Une alternative bio : les SPG
Afin de lutter contre la récupération des normes biologiques par l’industrie et la lourdeur des procédures bureaucratiques liées à la certification, des groupes de petits producteurs ont commencé à mettre en œuvre d’autres systèmes d’assurance qualité tels que les Systèmes Participatifs de Garantie (SPG).
Les SPG diffèrent des systèmes de certification traditionnels en ce qu’ils se basent sur une approche participative et se structurent autour de marchés locaux et filières courtes. Ils jouent un rôle social en encourageant le partage des responsabilités sur les critères de qualité et de transparence entre les différents acteurs. L’éducation environnementale et sociale des producteurs et consommateurs fait partie intégrante du modèle. Les producteurs sont directement impliqués dans la prise de décision : ils définissent les standards de production et les règles de fonctionnement, et participent aux contrôles effectués sur les fermes de leurs pairs. La communication directe entre producteurs et co-producteurs est assurée grâce à la vente des produits sur les marchés locaux, ainsi qu’à des réunions et ateliers régulièrement organisés pour enrichir la base de savoirs et consolider la capacité collective de la communauté. Les SPG sont donc créés par les agriculteurs et les communautés qu’ils servent ; ils font revivre des marchés et des cultures alimentaires, locaux et authentiques.
Sapphire Coast Producers Association Organics (SCPA Organics) est un SPG qui fonctionne entièrement sous SCPA-South East Producers, une association à but non lucratif basée en Nouvelle-Galles du Sud (Australie). Convaincu que l’agriculture doit être durable, SCPA défend l’agriculture locale et pratiquée à petite échelle, et sert d’incubateur et de réseau pour une foule d’initiatives locales soutenant des pratiques respectueuses de l’environnement. SCPA Organics découle de SCPA, qui mène par ailleurs des projets tels que Bega Valley Seed Savers, SCPA Markets, SCPA News et SCPA Education.

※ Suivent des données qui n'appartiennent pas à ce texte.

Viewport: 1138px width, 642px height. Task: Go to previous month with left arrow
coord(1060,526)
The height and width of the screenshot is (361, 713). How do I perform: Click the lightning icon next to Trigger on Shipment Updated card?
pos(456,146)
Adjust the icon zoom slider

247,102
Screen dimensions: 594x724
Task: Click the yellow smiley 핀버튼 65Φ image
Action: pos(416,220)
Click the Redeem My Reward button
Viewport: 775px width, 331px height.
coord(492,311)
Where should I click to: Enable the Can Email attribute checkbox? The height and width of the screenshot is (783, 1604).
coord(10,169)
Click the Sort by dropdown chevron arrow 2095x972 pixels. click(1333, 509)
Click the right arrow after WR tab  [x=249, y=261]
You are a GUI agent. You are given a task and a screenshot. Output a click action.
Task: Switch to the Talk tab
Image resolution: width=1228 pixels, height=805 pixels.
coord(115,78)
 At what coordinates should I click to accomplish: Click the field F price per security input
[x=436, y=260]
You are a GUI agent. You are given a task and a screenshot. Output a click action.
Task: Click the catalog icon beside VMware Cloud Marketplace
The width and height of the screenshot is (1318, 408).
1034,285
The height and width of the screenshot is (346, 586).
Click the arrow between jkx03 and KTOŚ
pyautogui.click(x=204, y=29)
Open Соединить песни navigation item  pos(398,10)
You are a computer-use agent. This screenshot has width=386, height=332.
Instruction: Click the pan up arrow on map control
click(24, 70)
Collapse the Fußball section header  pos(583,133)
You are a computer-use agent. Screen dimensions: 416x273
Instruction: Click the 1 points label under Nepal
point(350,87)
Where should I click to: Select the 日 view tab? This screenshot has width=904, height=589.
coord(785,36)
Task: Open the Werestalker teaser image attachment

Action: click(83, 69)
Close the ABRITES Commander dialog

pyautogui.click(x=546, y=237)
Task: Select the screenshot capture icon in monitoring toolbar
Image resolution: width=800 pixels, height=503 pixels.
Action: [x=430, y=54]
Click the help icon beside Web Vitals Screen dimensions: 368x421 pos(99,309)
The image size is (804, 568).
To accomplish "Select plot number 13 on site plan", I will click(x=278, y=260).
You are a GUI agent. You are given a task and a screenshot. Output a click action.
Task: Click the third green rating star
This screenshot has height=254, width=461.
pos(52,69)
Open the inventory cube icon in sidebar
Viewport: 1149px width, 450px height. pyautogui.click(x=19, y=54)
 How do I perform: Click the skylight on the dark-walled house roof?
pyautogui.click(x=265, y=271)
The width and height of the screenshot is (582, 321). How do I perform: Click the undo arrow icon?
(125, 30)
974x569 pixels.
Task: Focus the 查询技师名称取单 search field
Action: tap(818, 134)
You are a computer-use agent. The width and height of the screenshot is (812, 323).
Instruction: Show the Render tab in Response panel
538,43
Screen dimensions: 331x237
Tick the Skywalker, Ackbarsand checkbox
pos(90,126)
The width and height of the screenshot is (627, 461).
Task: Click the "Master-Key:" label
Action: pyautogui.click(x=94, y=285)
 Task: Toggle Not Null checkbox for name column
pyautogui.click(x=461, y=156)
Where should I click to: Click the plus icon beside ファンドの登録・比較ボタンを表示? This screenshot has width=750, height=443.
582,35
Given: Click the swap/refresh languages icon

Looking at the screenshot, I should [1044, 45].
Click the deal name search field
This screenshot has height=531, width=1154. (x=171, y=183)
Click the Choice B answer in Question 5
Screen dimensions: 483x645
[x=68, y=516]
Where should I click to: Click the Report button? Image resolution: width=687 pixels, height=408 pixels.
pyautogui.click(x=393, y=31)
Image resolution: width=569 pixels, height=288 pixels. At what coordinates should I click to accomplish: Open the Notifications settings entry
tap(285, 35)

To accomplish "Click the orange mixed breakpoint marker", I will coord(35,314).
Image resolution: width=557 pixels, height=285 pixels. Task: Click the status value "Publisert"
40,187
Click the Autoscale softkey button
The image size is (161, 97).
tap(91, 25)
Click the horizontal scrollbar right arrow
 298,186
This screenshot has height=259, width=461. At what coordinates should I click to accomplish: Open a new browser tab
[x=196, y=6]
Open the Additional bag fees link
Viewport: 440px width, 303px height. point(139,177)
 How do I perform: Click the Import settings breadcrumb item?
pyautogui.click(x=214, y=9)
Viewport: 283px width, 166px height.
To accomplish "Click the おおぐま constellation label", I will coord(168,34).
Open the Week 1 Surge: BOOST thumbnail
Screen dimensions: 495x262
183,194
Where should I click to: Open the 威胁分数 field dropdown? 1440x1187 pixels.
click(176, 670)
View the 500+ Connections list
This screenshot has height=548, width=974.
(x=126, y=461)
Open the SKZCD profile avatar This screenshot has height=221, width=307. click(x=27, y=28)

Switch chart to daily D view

Chacune de ces initiatives fonctionne en synergie avec SCPA Organics, et cette plateforme d’acteurs locaux, de partage de connaissances et de ressources promeut une économie alimentaire qui améliore la sécurité alimentaire régionale. En repartant des principes de l’IFOAM, SCPA Organics travaille à ce que la bio ne soit pas seulement synonyme d’interdiction de substances chimiques, mais aussi de méthodes de gestion biologiques, de retour aux valeurs d’origine du mouvement et de modèles alternatifs de production, distribution et consommation. Le SPG australien dénonce l’essence du système alimentaire dominant, et désormais de sa partie biologique industrielle également, très largement dépendant des énergies fossiles et exploité par des conglomérats.
En ancrant à nouveau les systèmes alimentaires dans leurs contextes socio-écologiques, SCPA Organics, et d’autres SPG à travers le monde, cherchent à mettre en œuvre une forme de systèmes alimentaires durables plus holistique que ceux créés par la bio industrielle.
Au-delà de la bio
Il est fondamental d’analyser ce processus de « conventionalisation » de la bio. Si elle entend contribuer à la durabilité environnementale, sociale et économique, l’agriculture biologique doit raconter une histoire plus complexe. Cultiver sans produits de synthèse reste bien sûr préférableaux aliments cultivés avec des organophosphorés ou au bétail shooté aux antibiotiques et hormones de croissance. Mais tout le potentiel de l’agriculture biologique repose dans sa capacité à transformer l’ensemble du système alimentaire industriel. Les SPG dessinent une nouvelle trajectoire pour la bio, une trajectoire qui remonte à ses racines théoriques afin de mettre en œuvre des pratiques véritablement durables.